Our experience with low-level laser therapy indicated that it should be completely avoided in HHD. Our patient’s treatment with radiotherapy demonstrated excellent short-term responses in areas of pemphigus but later proved to be a mixed response with further follow-up including a mild posttreatment flare of the inframammary region that responded to steroids and new popliteal region involvement. As summarized in the Table, earlier reports of radiotherapy for the treatment of HHD have yielded varied results.6-8 The mixed response seen in our patient suggests that response to radiotherapy may be site specific, related to underlying inflammation from microbial overgrowth, or a function of the disease severity.
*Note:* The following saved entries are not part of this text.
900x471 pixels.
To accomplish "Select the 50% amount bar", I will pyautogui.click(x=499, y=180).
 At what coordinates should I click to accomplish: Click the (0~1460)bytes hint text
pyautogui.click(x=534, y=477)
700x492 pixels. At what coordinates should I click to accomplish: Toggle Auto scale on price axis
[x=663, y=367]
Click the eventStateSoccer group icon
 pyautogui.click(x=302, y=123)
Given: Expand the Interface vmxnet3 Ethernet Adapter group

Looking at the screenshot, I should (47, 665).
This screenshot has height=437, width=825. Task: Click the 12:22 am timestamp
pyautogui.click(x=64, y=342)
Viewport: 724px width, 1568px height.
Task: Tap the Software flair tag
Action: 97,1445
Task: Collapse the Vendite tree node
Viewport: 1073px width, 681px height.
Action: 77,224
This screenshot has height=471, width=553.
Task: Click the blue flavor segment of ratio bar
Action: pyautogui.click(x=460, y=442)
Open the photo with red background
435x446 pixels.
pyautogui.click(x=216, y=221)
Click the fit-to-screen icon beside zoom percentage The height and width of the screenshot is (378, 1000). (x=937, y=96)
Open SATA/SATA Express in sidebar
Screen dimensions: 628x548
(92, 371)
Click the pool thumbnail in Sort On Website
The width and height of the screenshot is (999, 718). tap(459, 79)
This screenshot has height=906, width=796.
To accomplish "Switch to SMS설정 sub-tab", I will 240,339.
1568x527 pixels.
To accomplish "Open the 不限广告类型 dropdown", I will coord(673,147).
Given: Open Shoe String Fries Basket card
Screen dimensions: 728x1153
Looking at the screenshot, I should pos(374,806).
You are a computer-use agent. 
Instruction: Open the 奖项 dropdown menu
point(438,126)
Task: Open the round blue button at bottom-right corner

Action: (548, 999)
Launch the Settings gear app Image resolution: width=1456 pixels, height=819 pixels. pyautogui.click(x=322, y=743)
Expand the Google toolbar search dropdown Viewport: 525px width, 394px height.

Reported Cases for Hailey-Hailey Disease Treated With Radiotherapy

Although the number of reports on radiotherapy in HHD is small, there have been several reports of Darier disease, another acantholytic autosomal-dominant genodermatosis affecting the ATP2A2 gene, successfully treated incidentally with radiation.9,10 Total skin electron beam therapy also has been employed in the treatment of Darier disease; this patient experienced a severe flare after a relatively low treatment dose that required intensive care monitoring, possibly highlighting the potential radiosensitivity of patients with underlying genodermatoses and cautioning against radiotherapy dose escalation.11 In light of the mixed responses seen, radiation therapy should be used sparingly for severe relapsing cases that have failed a plethora of prior treatments. The risk of second cancer induction is especially of concern when using radiotherapy in a benign disease.12 We observed excellent initial responses in our patient, both with conventionally fractionated radiotherapy and hypofractionation. The risk of second malignancy induction is a linear function of radiotherapy dose.12 Thus, utilization of hypofractionated regimens such as 4 Gy times 2 fractions seems most prudent. It remains unclear if further dose de-escalation may yield a similar response, as seen in studies utilizing radiotherapy for other benign disease.13,14 Overall, given our mixed results with short follow-up, we conclude that the consideration of radiotherapy should be limited to patients with severe recalcitrant HHD.